Writes Héctor Soldi, president of the Board of Directors of the Humboldt Institute for Marine and Aquaculture Research
In 1968, ecologist Garrett Hardin published an epochal essay: The Tragedy of the Commons. Its approach is as simple as it is disturbing: when a resource belongs to everyone, but no one regulates it, it ends up being destroyed by excessive use. What was a warning about overpopulation and the limits of the planet has become a current metaphor for many current problems, from climate change to, yes, artisanal fishing in Peru.
The principle is clear: if everyone seeks to extract the maximum individual benefit from a shared resource, the collective result is collapse. That is exactly what we are seeing today in the Peruvian sea.
During the last decades, the artisanal and smaller-scale fleet has grown uncontrollably. In 1960 there were about 3,600 boats; In 2018 there were already 19,600, and today it is estimated that they exceed 23,000, despite the fact that it is prohibited to build new warehouses. This expansion, documented by studies such as Growing in Poverty (Santiago de la Puente, Daniel Pauly and others), shows a paradox: a few shipowners concentrate the profits, while the majority of fishermen become poorer and face increasingly frequent crises, such as the recent one involving the giant squid.

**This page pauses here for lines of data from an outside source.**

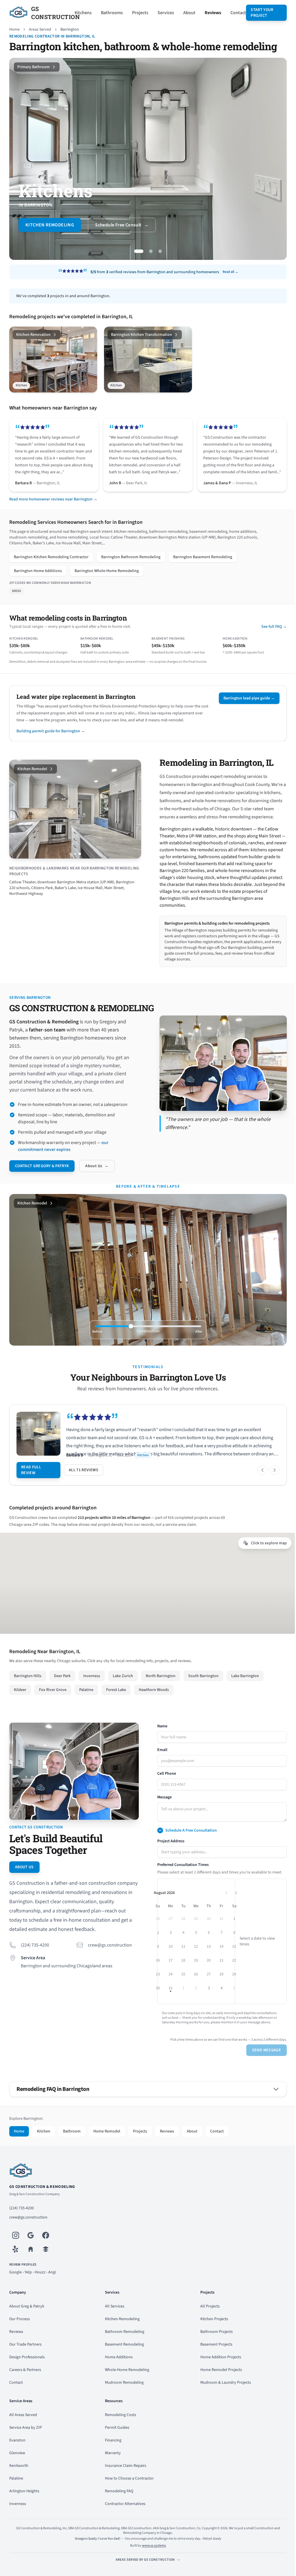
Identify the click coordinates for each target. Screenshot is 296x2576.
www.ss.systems (152, 2559)
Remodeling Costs (119, 2429)
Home (14, 29)
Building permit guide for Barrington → (50, 737)
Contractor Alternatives (123, 2518)
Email (160, 1764)
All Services (113, 2320)
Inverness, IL (110, 1469)
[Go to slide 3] (155, 251)
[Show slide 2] (74, 858)
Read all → (228, 272)
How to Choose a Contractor (127, 2492)
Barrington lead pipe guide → (245, 704)
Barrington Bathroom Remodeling (130, 563)
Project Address (168, 1855)
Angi (52, 2286)
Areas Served (40, 29)
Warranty (111, 2467)
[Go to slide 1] (137, 251)
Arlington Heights (24, 2505)
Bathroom (72, 2145)
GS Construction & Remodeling (42, 2201)
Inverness (17, 2518)
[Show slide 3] (78, 858)
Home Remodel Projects (218, 2384)
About (187, 13)
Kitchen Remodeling (120, 2333)
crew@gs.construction (109, 1957)
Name (160, 1740)
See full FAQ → (269, 632)
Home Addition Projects (217, 2371)
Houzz (40, 2286)
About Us (96, 1180)
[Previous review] (258, 1484)
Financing (111, 2454)
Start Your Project (259, 12)
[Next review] (270, 1484)
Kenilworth (18, 2479)
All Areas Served (23, 2429)
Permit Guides (115, 2441)
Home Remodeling (46, 225)
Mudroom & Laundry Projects (222, 2396)
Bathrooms (109, 13)
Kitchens (80, 13)
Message (162, 1811)
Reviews (210, 13)
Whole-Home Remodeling (125, 2384)
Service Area (33, 1970)
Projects (138, 13)
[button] (233, 1906)
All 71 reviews (83, 1484)
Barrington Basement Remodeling (202, 563)
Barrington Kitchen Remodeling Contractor (51, 563)
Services (163, 13)
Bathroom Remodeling (123, 2345)
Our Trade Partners (25, 2358)
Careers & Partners (25, 2384)
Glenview (17, 2467)
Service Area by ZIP (25, 2441)
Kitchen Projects (211, 2333)
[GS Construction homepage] (145, 2185)
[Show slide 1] (69, 858)
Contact (235, 13)
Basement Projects (213, 2358)
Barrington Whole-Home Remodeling (107, 577)
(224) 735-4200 (35, 1957)
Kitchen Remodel (32, 775)
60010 (16, 596)
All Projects (207, 2320)
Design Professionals (27, 2371)
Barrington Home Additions (38, 577)
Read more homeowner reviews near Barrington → (53, 505)
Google (15, 2286)
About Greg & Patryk (26, 2320)
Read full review (31, 1484)
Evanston (17, 2454)
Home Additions (117, 2371)
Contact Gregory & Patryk (42, 1180)
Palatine (16, 2492)
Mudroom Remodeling (122, 2396)
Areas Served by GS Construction (142, 2573)
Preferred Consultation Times (181, 1879)
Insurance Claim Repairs (124, 2479)
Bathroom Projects (213, 2345)
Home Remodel (106, 2145)
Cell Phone (164, 1787)
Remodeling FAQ (117, 2505)
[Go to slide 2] (146, 251)
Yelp (28, 2286)
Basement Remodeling (123, 2358)
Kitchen (43, 2145)
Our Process (19, 2333)
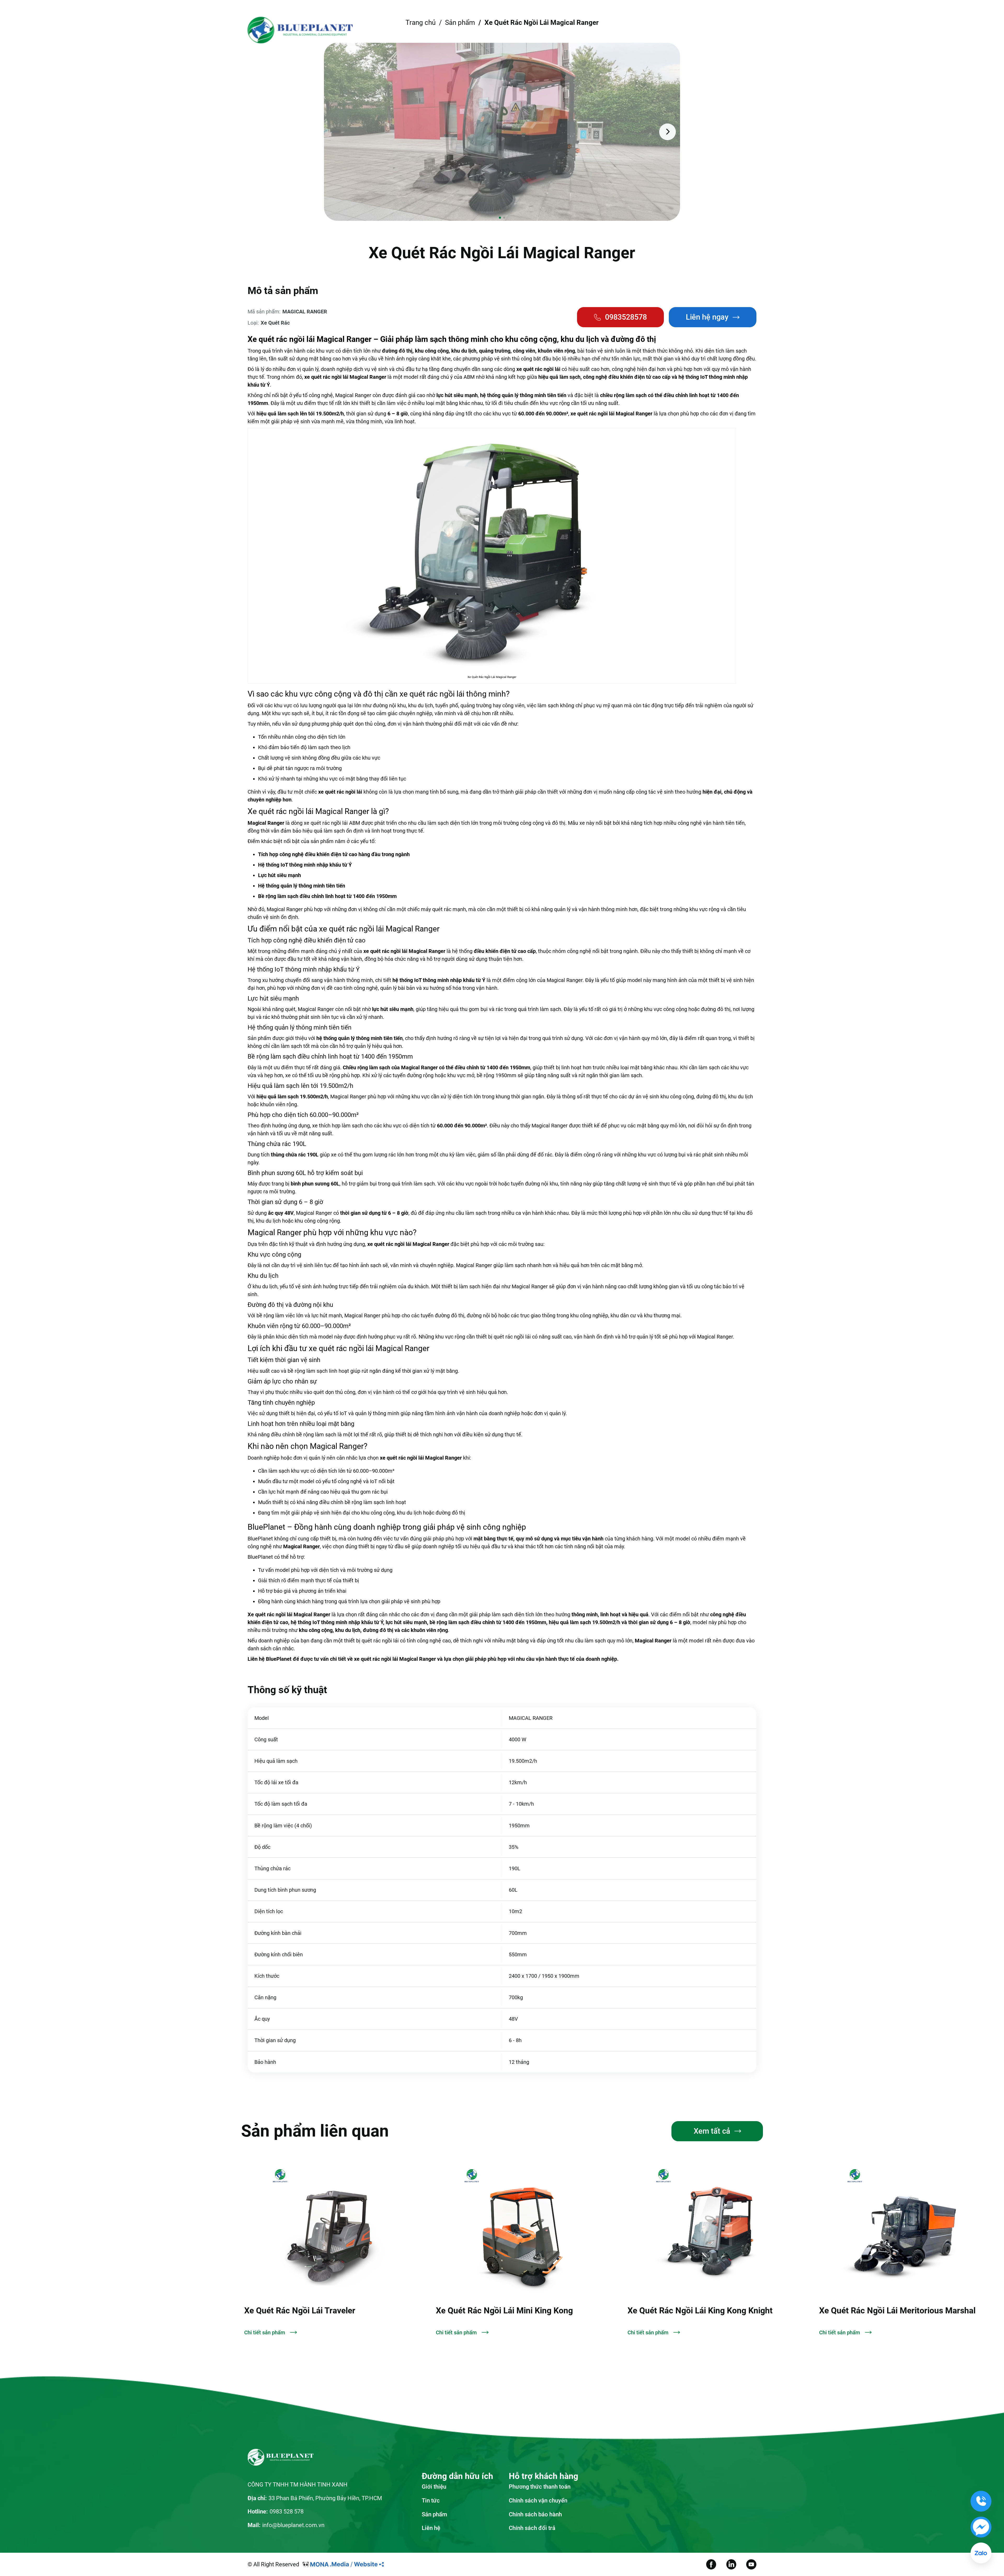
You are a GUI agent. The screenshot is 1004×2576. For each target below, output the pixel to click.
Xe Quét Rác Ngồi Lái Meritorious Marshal (706, 2310)
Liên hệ (591, 30)
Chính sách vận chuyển (538, 2500)
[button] (336, 131)
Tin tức (551, 30)
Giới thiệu (459, 30)
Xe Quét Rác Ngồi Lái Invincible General (893, 2310)
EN (708, 30)
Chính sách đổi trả (532, 2527)
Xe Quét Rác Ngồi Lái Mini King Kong (312, 2310)
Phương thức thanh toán (540, 2486)
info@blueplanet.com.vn (293, 2525)
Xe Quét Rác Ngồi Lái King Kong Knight (508, 2310)
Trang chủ (417, 30)
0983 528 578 (287, 2511)
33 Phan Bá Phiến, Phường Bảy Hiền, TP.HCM (325, 2498)
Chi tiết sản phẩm (264, 2332)
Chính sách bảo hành (535, 2514)
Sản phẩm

The problem is not only the number of boats, but the loss of the true meaning of artisanal fishing. The one who inherited the respect for the sea and the prudence of those who fish thinking about tomorrow. Today, many vessels that call themselves artisanal operate at long distances, with high autonomy, outside the spirit of the law, but seeking to maintain privileges and political protection.
Added to this is dangerous pressure from certain sectors that seek to reopen formalization processes for thousands of illegally built vessels. It is the same logic of “everyone gets in” that we have already seen in informal mining. A new “fishing REINFO” would be another blow to order, sustainability and the fishermen who did comply with the law.
The solution goes through three complementary paths. First, firm regulation that curbs fleet expansion and requires satellite control and individual licenses. Second, strengthen inspection: there is no point in prohibiting if illegal shipyards continue producing ships every week. And third, redefine what we mean by “artisanal fishing”, creating an intermediate category that reflects the reality of smaller-scale vessels without distorting the essence of traditional fishing.
We are facing a “tragedy of the commons” in real time. If we do not act, the excess fleet will lead to increasingly serious environmental, social and economic crises. What is at stake is not just the squid or the mahi mahi: it is the future of the sea and thousands of families that depend on it.